- How sexy breast pads…aren’t.
- How MOST places are NOT breast-feeding Mom compatible and have thus breast fed Sooner sitting on toilet seats. It messes with your mind to sit fully clothed with a hole under your bum. Ew.
- How sweet babies are. Mine especially.
- How babies KNOW Mom’s voice. It’s truly special and incredible.
- How it feels to be at your wits end because your four month old is TEETHING and is SUDDENLY too big for her bassinet.
- And I had NO IDEA how it would feel to complete number 5, only to be awoken by a happy 2 year old full of energy at 6:30.
- How TASTY coffee smells and IS after a night like number 5, and a morning like number 6.
- How disconnected you feel from your friends and the world during those first few weeks. Yet how amazing it is to bond as a new family.
- How many diapers babies go through.
- How cold air and cold wipes make babies pee with or without a diaper.
- How they don’t care if they are wearing a new diaper – they poop when they want to.

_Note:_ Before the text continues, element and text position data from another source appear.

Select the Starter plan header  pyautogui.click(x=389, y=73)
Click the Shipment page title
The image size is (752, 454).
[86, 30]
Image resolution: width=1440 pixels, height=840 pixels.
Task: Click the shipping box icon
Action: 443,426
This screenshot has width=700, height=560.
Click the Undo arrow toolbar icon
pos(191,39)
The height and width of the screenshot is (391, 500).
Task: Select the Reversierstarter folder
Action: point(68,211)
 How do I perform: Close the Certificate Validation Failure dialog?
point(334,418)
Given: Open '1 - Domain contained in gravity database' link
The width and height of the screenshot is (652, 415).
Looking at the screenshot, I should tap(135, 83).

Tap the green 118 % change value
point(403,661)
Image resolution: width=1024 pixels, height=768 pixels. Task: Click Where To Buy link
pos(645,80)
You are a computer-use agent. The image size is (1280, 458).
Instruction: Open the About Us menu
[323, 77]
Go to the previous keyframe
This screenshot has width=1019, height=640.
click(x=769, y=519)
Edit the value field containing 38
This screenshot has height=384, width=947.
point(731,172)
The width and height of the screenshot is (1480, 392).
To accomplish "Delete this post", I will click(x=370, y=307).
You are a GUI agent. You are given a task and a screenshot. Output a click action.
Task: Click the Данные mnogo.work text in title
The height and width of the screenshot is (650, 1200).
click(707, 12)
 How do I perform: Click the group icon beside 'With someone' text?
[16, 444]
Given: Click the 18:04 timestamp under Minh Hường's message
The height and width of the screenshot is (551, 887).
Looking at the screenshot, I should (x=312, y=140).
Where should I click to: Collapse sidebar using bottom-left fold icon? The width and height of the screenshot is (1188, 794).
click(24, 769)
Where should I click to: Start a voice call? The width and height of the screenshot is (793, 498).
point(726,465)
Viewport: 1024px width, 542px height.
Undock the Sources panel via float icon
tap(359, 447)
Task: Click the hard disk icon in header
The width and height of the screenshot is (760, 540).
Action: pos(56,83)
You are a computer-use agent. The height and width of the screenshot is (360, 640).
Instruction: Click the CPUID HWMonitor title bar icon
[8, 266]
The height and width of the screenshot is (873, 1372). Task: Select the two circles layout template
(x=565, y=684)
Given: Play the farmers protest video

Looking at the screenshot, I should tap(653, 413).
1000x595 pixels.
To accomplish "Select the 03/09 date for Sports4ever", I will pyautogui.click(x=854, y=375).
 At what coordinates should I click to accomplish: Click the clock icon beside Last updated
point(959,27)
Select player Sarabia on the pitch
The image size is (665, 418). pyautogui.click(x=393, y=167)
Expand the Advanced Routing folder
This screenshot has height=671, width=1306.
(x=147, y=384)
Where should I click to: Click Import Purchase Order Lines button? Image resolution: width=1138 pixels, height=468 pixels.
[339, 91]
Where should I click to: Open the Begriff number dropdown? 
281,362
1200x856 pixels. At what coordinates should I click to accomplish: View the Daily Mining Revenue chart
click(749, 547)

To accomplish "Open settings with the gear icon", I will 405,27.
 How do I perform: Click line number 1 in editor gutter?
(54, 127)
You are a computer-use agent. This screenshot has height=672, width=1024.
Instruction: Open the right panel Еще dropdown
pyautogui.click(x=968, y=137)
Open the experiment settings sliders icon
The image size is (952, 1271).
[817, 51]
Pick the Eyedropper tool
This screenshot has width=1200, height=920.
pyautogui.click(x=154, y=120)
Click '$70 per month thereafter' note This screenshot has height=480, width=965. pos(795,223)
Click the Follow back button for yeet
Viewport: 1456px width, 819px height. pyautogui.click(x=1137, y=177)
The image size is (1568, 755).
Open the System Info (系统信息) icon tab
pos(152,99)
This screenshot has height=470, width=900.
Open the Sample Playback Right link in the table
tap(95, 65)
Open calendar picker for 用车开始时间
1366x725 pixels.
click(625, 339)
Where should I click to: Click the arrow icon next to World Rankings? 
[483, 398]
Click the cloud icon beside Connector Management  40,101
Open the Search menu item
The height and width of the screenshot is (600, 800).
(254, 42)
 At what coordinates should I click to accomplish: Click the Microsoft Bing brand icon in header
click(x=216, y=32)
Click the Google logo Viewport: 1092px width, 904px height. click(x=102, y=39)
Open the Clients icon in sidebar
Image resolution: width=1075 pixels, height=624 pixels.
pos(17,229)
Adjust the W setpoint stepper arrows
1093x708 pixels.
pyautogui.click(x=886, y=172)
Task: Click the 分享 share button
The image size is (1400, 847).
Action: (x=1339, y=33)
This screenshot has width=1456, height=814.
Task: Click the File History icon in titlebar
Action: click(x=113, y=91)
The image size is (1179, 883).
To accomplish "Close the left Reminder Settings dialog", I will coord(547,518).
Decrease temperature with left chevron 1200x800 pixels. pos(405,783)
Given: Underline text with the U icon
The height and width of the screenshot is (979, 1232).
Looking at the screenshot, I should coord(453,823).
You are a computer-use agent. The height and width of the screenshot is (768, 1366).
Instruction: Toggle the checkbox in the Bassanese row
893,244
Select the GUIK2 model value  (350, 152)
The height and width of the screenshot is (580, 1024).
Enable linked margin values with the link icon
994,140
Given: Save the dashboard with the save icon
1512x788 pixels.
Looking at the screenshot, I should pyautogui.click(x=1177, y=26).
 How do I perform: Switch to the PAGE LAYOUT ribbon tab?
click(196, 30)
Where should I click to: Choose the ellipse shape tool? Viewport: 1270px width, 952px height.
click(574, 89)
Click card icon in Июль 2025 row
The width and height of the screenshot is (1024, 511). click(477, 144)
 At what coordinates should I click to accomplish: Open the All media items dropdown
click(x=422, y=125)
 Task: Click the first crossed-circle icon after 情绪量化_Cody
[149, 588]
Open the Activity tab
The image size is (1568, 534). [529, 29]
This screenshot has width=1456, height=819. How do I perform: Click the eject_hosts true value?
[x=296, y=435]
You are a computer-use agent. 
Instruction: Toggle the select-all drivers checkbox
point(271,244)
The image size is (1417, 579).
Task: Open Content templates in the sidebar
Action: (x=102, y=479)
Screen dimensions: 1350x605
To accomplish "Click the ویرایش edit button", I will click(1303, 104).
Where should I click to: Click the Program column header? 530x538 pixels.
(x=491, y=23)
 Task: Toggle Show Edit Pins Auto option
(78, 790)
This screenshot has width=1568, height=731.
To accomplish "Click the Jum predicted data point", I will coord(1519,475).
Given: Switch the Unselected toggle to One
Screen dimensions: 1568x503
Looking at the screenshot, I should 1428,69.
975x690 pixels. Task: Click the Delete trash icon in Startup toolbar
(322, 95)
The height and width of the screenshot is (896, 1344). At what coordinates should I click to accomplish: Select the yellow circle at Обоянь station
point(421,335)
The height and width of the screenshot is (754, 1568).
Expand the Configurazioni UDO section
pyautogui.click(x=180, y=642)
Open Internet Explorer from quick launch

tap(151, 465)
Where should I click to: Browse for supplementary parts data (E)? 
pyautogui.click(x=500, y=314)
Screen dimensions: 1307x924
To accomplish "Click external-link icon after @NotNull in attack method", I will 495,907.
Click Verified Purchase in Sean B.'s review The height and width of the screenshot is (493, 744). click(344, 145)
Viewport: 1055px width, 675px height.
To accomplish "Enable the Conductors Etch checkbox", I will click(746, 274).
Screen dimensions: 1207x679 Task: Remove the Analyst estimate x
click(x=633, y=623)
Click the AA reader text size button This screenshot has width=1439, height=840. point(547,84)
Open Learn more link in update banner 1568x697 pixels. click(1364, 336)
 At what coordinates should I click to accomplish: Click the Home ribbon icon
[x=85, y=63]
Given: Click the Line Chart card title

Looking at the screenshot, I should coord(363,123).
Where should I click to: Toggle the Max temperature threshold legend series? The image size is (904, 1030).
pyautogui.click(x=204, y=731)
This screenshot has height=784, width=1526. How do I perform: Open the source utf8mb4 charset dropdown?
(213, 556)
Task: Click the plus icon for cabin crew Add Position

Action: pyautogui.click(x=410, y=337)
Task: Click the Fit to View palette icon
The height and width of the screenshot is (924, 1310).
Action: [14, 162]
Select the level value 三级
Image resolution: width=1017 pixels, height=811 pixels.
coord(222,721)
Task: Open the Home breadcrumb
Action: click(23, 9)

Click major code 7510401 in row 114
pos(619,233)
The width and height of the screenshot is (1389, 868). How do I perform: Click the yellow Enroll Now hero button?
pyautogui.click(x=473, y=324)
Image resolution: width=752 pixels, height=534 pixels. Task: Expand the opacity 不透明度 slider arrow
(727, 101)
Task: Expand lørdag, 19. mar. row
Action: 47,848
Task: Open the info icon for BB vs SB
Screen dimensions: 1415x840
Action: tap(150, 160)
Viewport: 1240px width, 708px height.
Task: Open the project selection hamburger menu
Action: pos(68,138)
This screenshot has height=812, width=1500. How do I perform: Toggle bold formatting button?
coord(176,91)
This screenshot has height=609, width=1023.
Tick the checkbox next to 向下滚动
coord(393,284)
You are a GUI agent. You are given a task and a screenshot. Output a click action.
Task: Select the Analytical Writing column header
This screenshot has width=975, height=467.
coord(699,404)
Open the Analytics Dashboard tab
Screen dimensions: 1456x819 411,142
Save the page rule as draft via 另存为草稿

- How sweet a babies breath truly is.
Now onto I Had no idea…
- How my love would multiply. Annoying, but true.
- How my baby Gooner would seem so big. And mature.
- How my love for Q would grow.
- That I would feel MORE like a Mom with my new awesome multitasking abilities.
- That I really could do so much more than I thought on less sleep.
- What a HUGE transition this would be for Gooner.
- That breast feeding would be A LOT easier the second time around.
- That Gooner and Sooner would be SO DIFFERENT. For some reason I thought they would be similar…I was wrong.
Thanks for hanging on folks. Our lives have been in a transition, which at times felt more like a tail spin. While Q was in session I felt like a single mother. Those of you who came over after you taught classes, drove to my house after your own crazy day at work, or spent your free days having play dates with me kept me SANE! When new babies come they and their poop take over your life. And when Daddy is gone EVERY DAY you forget which end is up. I had zero energy or will to blog. Every post would have been the same. The girls are in bed. I survived. Ha! But slowly I’m feeling comfortable in my role as a mother of two. I can now make multiple stops with the girls in tow, pleasantly. I no long wonder how I will ever make it to church on time OR get through the library with no crying children. It isn’t a problem, it’s a joy to be their mother.
And NOT to mistake my next comment with the ever SAHM vs. Working Mom debate: I’m glad I get to stay home with them. I feel at peace wiping noses and grabbing yet another diaper. I am calm knowing that staying up with my sick girls is not a problem since I don’t have to get up in the morning and go to work. All I have to do is plop my tangled hair in a pony tail, grab a new pair of yoga pants, and make a French Press. I don’t have to write reports or dress up, I just have to try not to smell when my husband gets home.
I used to dream about this. I used to dream about what my husband would look like and be, what it would feel like to have a home, and babies.
Reality is so much better than the dream.